Viele junge Afghanen haben den damaligen Bürgerkrieg nur vage in Erinnerung oder allenfalls jene Schreckensgeschichten gehört, die weitläufig bekannt sind. Nach dem Fall des »Eisernen Vorhangs« konnte sich das letzte kommunistische Regime in Kabul nicht lange halten. 1992 fiel Kabul in die Hände der Mudschaheddin-Rebellen: Über ein Jahrzehnt lang bekämpften sie die UdSSR und ihre afghanischen Verbündeten. Kurz darauf entflammte ein weiterer Bürgerkrieg und die Mudschaheddin bekriegten einander, während sie plünderten und mordeten und die Hauptstadt in Schutt und Asche legten. Nicht wenige Afghanen vergleichen den damaligen Zustand aus Chaos und Anarchie mit der gegenwärtigen Situation. Es waren jene Umstände, die Mitte der 1990er Jahre den Aufstieg der reaktionären Taliban überhaupt erst ermöglichten.

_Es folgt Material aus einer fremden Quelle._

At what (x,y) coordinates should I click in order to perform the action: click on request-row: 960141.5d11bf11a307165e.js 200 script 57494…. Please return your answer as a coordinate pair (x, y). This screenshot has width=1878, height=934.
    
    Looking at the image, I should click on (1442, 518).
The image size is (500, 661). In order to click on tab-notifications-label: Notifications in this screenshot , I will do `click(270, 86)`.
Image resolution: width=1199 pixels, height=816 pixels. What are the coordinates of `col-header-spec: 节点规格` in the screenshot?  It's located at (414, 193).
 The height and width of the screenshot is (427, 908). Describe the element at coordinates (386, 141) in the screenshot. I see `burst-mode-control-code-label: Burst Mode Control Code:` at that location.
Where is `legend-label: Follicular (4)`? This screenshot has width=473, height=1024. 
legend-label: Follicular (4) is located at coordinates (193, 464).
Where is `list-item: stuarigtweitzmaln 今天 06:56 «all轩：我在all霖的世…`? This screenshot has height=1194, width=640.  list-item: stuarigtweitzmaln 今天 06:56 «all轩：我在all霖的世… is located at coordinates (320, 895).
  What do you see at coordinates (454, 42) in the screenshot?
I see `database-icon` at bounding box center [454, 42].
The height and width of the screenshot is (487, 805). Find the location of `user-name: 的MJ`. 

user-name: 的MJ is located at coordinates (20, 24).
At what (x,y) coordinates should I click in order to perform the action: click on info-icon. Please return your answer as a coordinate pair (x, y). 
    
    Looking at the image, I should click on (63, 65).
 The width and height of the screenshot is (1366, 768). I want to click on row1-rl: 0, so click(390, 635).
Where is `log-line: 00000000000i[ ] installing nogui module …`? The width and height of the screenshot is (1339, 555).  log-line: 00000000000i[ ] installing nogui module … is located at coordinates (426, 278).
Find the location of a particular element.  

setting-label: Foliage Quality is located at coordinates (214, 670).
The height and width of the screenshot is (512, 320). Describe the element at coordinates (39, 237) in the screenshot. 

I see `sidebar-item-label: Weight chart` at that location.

»Es wurde schon lange ein Punkt erreicht, an dem es vielen Menschen egal ist, wer hier regiert. Die sicherheitspolitische Situation in Afghanistan ist untragbar, ähnlich verhält es sich mit der wirtschaftlichen. Beide Aspekte sind vor allem für junge Afghanen unabdingbar. Wir können unsere Zukunft nicht planen, da wir in stetiger Angst leben«, meint Mohammad Idris, 30, der als Pflegekraft in einem Krankenhaus tätig ist. Er ist froh, dass er in diesen Zeiten einen Job hat. Die Arbeitslosenquote in der überdurchschnittlich jungen afghanischen Gesellschaft ist hoch. Viele Afghanen wie Idris denken über ein Leben im Ausland nach, über Auswanderung und Flucht. Zeitgleich sorgen jene jungen Karrieristen für Unmut, die sich um Präsident Ashraf Ghani geschart haben. Zumeist lebten und studierten diese zuvor in westlichen Ländern und haben mittels Vetternwirtschaft hohe Regierungsposten erhalten. Während Ghani von der Expertise seiner Auslands-Afghanen schwärmt, haben viele von ihnen auch die Korruption im Land vorangetrieben und sind regelmäßig in weitere Skandale verwickelt.

»Man kommt sich einfach dumm und ungerecht behandelt vor. Viele junge Afghanen haben enorme Risiken in Kauf genommen, um in ihrer Heimat zu bleiben. Sie wollen ihrem Land in erster Linie helfen und sich nicht an westlichen Hilfsgeldern bedienen«, meint Ingenieur Hakim, der selbst für die Regierung arbeitet. Die Korruption hat er gesehen und zu spüren bekommen. »Fähige Kräfte haben oftmals keinen Status. Befördert wird man nur mittels Beziehungen«, sagt er.

Umso wichtiger ist es den Menschen, dass ein Frieden mit den Taliban zustande kommt. »Der Frieden, auf den wir hofften, ist noch nicht da. Stattdessen erleben wir eine Welle der Gewalt und verlieren tagtäglich Journalisten, Aktivisten, Menschenrechtler und Intellektuelle. Sobald die Taliban Teil der Regierung werden, besteht allerdings die Möglichkeit, dass viele von ihnen die Waffen niederlegen. Ich wünsche mir sehr, dass dies geschieht«, sagt Soraya Muradi, 24, Studentin aus Kabul. Als Frau ist sie sich darüber im Klaren, dass die Taliban ihre Interessen kaum vertreten werden. »Doch das gilt auch für die Regierung und vermeintliche Frauenrechtlerinnen, die sich lediglich inszenieren und in den letzten Jahren persönlich bereichert haben«, betont sie.

Journalisten sind schon länger Ziel von Terroranschlägen. Der erste Tag des Jahres 2021 begann abermals mit Trauer. In der Provinz Ghor wurde der Radiojournalist Bismillah Adil Aimaq getötet. Die Identität der Täter blieb erneut im Dunkeln. Damit setzte sich ein blutiger Trend fort: Mindestens acht Journalisten und Medienschaffende wurden 2020 in Afghanistan getötet.